Startup founders typically face a fundamental tradeoff: They can grow the company, increasing its value and the value of their shares, but to do so they must give up some control. Or, they can keep control, at the expense of growth. That tradeoff exists for good reason: Investors who supply the capital necessary to grow want to make sure their money will be well spent. Co-founders and employees who join the startup want to know that it is well managed. To grow their startup to its full potential, a founder needs to relinquish control. But in cases like the collapse of FTX, this tradeoff breaks down — with predictable but disastrous results. It’s time to retire the founder-as-monarch model.

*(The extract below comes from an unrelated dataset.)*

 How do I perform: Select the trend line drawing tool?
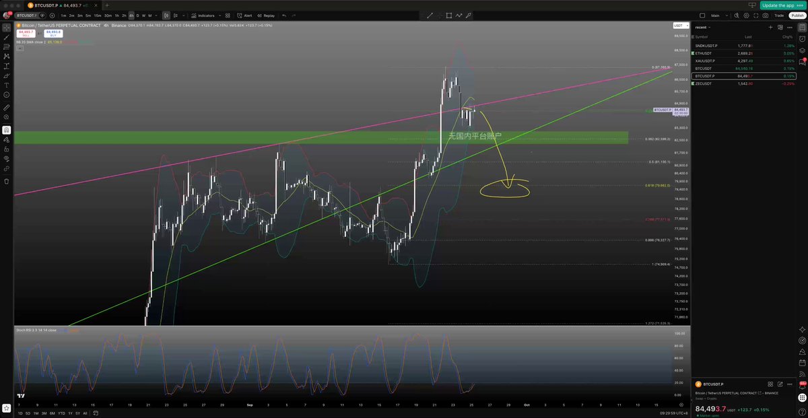pyautogui.click(x=7, y=38)
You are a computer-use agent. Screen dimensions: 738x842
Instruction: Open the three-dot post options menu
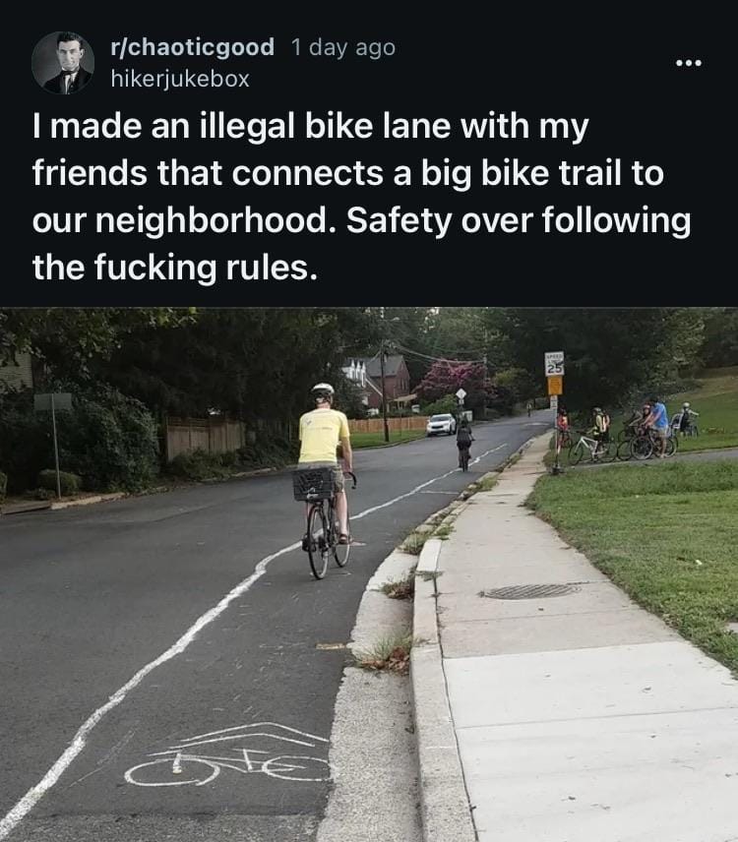pos(689,63)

The collapse of the FTX cryptocurrency exchange is a case study in what goes wrong when a startup grows quickly without any checks or balances. Although we rightly associate a startup’s success with the vision of its founder, there’s a reason we don’t typically let founders operate without any oversight. When founders are allowed to act like monarchs, their startups are more likely to fail — often with dire consequences for customers, employees, investors, and society.

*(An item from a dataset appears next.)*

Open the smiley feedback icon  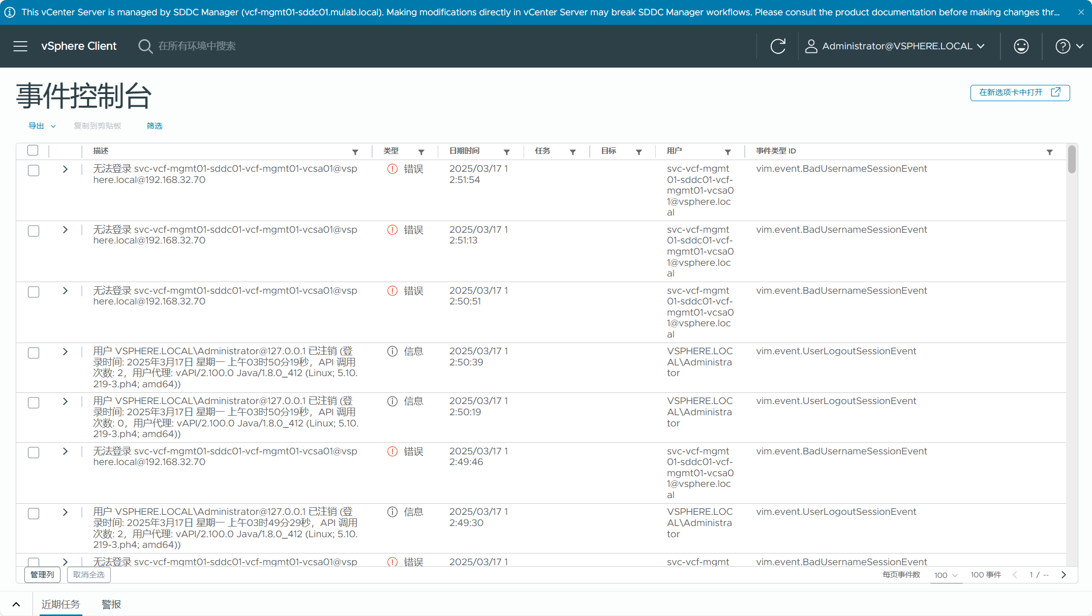tap(1021, 46)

In 2012, I wrote a book about startups called The Founder’s Dilemmas, based on data I collected on nearly 10,000 founders and my firsthand work with dozens of founders. I described a key tradeoff that entrepreneurs face: they can be rich or they can be king (or queen). By that I meant that if an entrepreneur insists on maintaining complete control, their company is less likely to grow because they will have trouble raising capital, involving cofounders effectively, and attracting the best employees. If they raise capital to maximize their chances of growing (and of making their startup more impactful) they’ll have to give up some control. Likewise with attracting cofounders and employees to increase growth.

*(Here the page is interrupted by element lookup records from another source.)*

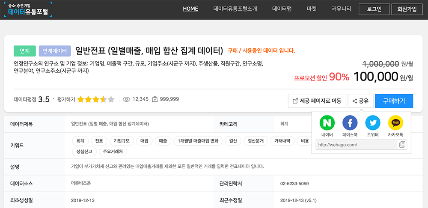Open the 커뮤니티 menu

pyautogui.click(x=341, y=9)
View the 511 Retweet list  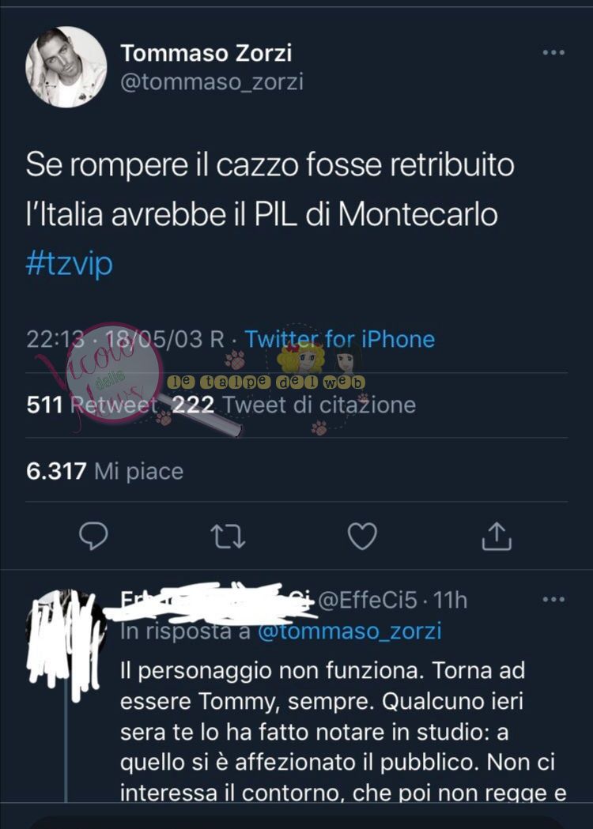(x=93, y=405)
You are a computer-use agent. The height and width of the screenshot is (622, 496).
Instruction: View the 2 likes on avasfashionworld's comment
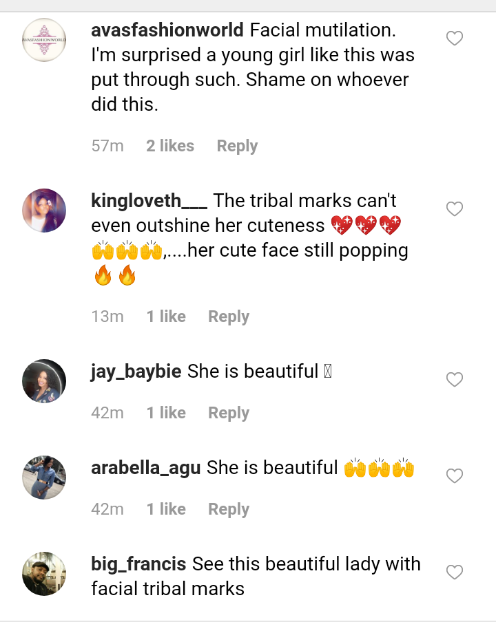(x=170, y=146)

There have always been exceptions to the rule, from Bill Gates at Microsoft to Mark Zuckerberg at Facebook. Sometimes a company grows so quickly that its founder manages to stay in control. Usually, though, the tradeoff is sharp: After the startup is more than 2-3 years old, for each degree of control that a founder retains (keeping the CEO position or keeping control of the board), the company’s value tends to be 20% lower on average. Founders who keep control of both nearly halve the value of their company.
This tradeoff between growth and control exists for good reason. Investment is usually critical for a startup’s growth, but investors need to protect their investment and maximize their return. That means they take on some control, often by taking a seat on the board — and in dire cases by replacing the founder with a new CEO if the company gets off track.
In FTX’s case, the founder was almost completely unchecked. In fact, the lack of oversight was seemingly so extreme that it makes Zuckerberg’s iron grip on Facebook look like a democracy. At least Facebook (now Meta) has a board of directors and audited financials. FTX resisted creating an official board of directors until January, the VCs who invested in FTX did not get board seats — and its financials were an epic mess. Top executives included several of the founder’s college friends. And it was headquartered in the Bahamas, reportedly because of its lighter regulatory touch.
These were all red flags that should have either turned investors away or led them to insist on taking more control and instituting better governance practices. Instead, FTX was able to raise some $2 billion, including from top-tier VC firms like Sequoia and NEA.
It may seem that the growth-control tradeoff is breaking down. As I said, there have always been exceptions, and while there’s no definitive evidence available, it is possible there are more exceptions now. One cause could be the proliferation of startup capital over the past decade. There’s been more startup funding options, with the rise of corporate VCs, giants like SoftBank and Tiger Global, and new sources like crowdfunding. Maybe fast-growing startups just have more leverage than they used to have. That would explain the “founder-friendly” branding of some major VC firms, like Andreessen Horowitz. While not new (Greylock positioned itself similarly a decade prior), firms like a16z have taken the concept further, and among other things publicly brag about not replacing founders with “adult supervision.”
Even so, there’s nothing founder friendly about ignoring good governance and eschewing checks and balances. In fact, all parties involved, from investors to the founder to society at large, benefit from the growth-control tradeoff. Without the necessary discipline, value is harmed by founders remaining unchecked monarchs.
Founders benefit from checks and balances because they increase the value of the company, as my former Harvard Business School collaborator, venture capitalist Jeffrey Bussgang, explained for HBR last week. It makes the company more trustworthy, easier to finance, and less likely to implode.
For those same reasons, checks and balances help employees. It raises the value of their equity and lessens the risk of an in-over-their-head founder messing up their careers. And as we have seen from FTX, checks and balances help society at large by preventing frauds and bank runs.
Checks and balances come in many forms. Competent boards staffed by outsiders can provide advice and accountability; auditors can ensure that a company’s financials check out; and, yes, regulators can make sure a company does not take advantage of its customers or otherwise break the law.
None of these constraints is fail safe. Even with good governance companies often fail — and startups fail more often than most. There’s an old saying that I often quote when discussing this topic: “Monarchy is the greatest method of decision-making in the world, as long as the monarch is infallible.” But founders aren’t infallible and they’re more likely to err when they are unchecked. It’s time to retire the founder-as-monarch model.